> [INPUT ROWS]
◇ ◇ ◇ ◇ ◇ ◇ ◇

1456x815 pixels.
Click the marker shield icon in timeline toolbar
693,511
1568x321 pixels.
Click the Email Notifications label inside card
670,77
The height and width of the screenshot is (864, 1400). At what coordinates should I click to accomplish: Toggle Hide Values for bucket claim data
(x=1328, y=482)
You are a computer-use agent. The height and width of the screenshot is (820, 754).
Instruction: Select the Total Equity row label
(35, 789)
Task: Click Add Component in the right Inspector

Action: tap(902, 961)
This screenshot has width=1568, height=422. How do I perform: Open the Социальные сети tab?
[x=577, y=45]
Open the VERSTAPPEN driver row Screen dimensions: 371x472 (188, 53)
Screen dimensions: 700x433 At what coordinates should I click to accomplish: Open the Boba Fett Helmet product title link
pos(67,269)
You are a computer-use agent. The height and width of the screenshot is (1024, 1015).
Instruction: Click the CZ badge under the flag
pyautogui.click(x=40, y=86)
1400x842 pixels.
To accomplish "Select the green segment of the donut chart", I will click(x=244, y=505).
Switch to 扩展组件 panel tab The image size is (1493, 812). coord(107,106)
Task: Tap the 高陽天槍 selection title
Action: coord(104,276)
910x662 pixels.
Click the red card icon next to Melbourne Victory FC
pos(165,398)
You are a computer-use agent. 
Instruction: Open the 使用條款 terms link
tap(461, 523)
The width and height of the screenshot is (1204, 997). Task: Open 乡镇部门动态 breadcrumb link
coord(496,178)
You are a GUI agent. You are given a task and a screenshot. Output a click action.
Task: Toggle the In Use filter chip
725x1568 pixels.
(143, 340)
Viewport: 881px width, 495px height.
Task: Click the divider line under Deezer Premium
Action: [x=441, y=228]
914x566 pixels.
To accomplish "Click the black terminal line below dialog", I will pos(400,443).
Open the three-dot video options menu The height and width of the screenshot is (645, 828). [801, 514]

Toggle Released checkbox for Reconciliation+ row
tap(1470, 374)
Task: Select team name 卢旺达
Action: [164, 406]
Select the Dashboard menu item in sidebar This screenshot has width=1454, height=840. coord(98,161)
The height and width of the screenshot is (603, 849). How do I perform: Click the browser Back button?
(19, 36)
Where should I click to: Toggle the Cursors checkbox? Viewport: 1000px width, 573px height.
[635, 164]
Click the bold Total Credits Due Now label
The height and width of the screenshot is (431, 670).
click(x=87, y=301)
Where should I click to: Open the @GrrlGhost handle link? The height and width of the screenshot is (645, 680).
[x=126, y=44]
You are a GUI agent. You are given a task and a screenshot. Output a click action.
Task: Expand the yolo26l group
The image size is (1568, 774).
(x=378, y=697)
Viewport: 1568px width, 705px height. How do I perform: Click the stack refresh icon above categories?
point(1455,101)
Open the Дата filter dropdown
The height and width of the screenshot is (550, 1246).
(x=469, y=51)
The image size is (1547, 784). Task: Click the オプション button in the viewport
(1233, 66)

◇ ◇ ◇ ◇ ◇ ◇ ◇

> [WHAT TO DO] Copy out the entire listing above line for line, keeping every character unchanged.

> [EXPECTED ANSWER]
1456x815 pixels.
Click the marker shield icon in timeline toolbar
693,511
1568x321 pixels.
Click the Email Notifications label inside card
670,77
The height and width of the screenshot is (864, 1400). At what coordinates should I click to accomplish: Toggle Hide Values for bucket claim data
(x=1328, y=482)
You are a computer-use agent. The height and width of the screenshot is (820, 754).
Instruction: Select the Total Equity row label
(35, 789)
Task: Click Add Component in the right Inspector

Action: tap(902, 961)
This screenshot has width=1568, height=422. How do I perform: Open the Социальные сети tab?
[x=577, y=45]
Open the VERSTAPPEN driver row Screen dimensions: 371x472 (188, 53)
Screen dimensions: 700x433 At what coordinates should I click to accomplish: Open the Boba Fett Helmet product title link
pos(67,269)
You are a computer-use agent. The height and width of the screenshot is (1024, 1015).
Instruction: Click the CZ badge under the flag
pyautogui.click(x=40, y=86)
1400x842 pixels.
To accomplish "Select the green segment of the donut chart", I will click(x=244, y=505).
Switch to 扩展组件 panel tab The image size is (1493, 812). coord(107,106)
Task: Tap the 高陽天槍 selection title
Action: coord(104,276)
910x662 pixels.
Click the red card icon next to Melbourne Victory FC
pos(165,398)
You are a computer-use agent. 
Instruction: Open the 使用條款 terms link
tap(461, 523)
The width and height of the screenshot is (1204, 997). Task: Open 乡镇部门动态 breadcrumb link
coord(496,178)
You are a GUI agent. You are given a task and a screenshot. Output a click action.
Task: Toggle the In Use filter chip
725x1568 pixels.
(143, 340)
Viewport: 881px width, 495px height.
Task: Click the divider line under Deezer Premium
Action: [x=441, y=228]
914x566 pixels.
To accomplish "Click the black terminal line below dialog", I will pos(400,443).
Open the three-dot video options menu The height and width of the screenshot is (645, 828). [801, 514]

Toggle Released checkbox for Reconciliation+ row
tap(1470, 374)
Task: Select team name 卢旺达
Action: [164, 406]
Select the Dashboard menu item in sidebar This screenshot has width=1454, height=840. coord(98,161)
The height and width of the screenshot is (603, 849). How do I perform: Click the browser Back button?
(19, 36)
Where should I click to: Toggle the Cursors checkbox? Viewport: 1000px width, 573px height.
[635, 164]
Click the bold Total Credits Due Now label
The height and width of the screenshot is (431, 670).
click(x=87, y=301)
Where should I click to: Open the @GrrlGhost handle link? The height and width of the screenshot is (645, 680).
[x=126, y=44]
You are a GUI agent. You are given a task and a screenshot. Output a click action.
Task: Expand the yolo26l group
The image size is (1568, 774).
(x=378, y=697)
Viewport: 1568px width, 705px height. How do I perform: Click the stack refresh icon above categories?
point(1455,101)
Open the Дата filter dropdown
The height and width of the screenshot is (550, 1246).
(x=469, y=51)
The image size is (1547, 784). Task: Click the オプション button in the viewport
(1233, 66)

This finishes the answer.